La première étape de ce cycle intitulée « Journées de la Charte: Quelle Charte universitaire,pourquoi et comment ? » aura comme sous-titre « introduction au débat et propositiotns inaugurales » et se déroulera pendant les journées du 26 et 27 février 2015. Les intervenants seront appelés à faire l'état des lieux à l'Université et des valeurs universitaires dans tous leurs aspects (état de la formation, de la recherche, état de la législation au regard des libertés universitaires et par rapport aux normes internationales de qualité et d'efficience, problèmes de gouvernance, d'éthique etc.) afin de suggérer les orientations de la charte envisagée pour renforcer les aspects positifs ou pour remédier aux dérives, Il y aura aussi des propositions inaugurales pour la conception, la composition de la Charte et pour certains aspects de son contenu .

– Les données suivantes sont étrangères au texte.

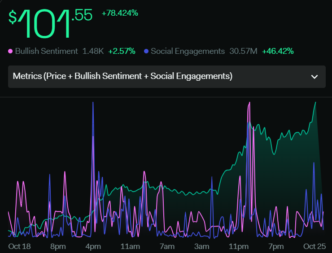Image resolution: width=332 pixels, height=253 pixels.
Task: Click the blue Social Engagements legend dot
Action: [x=146, y=51]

Le cycle s'achèvera par une cérémonie solennelle de signature de la Charte dont la date sera fixée par les organisateurs et qui pourrait coïncider avec la célébration de la Journée mondiale de l'éducation le 5 octobre 2015, Les étapes intermédiaires seront définies à la suite d'un large consensus au sein du comité d'organisation qui s'inspirera, des recommandations recueillies au cours des débats qui les auront précédées.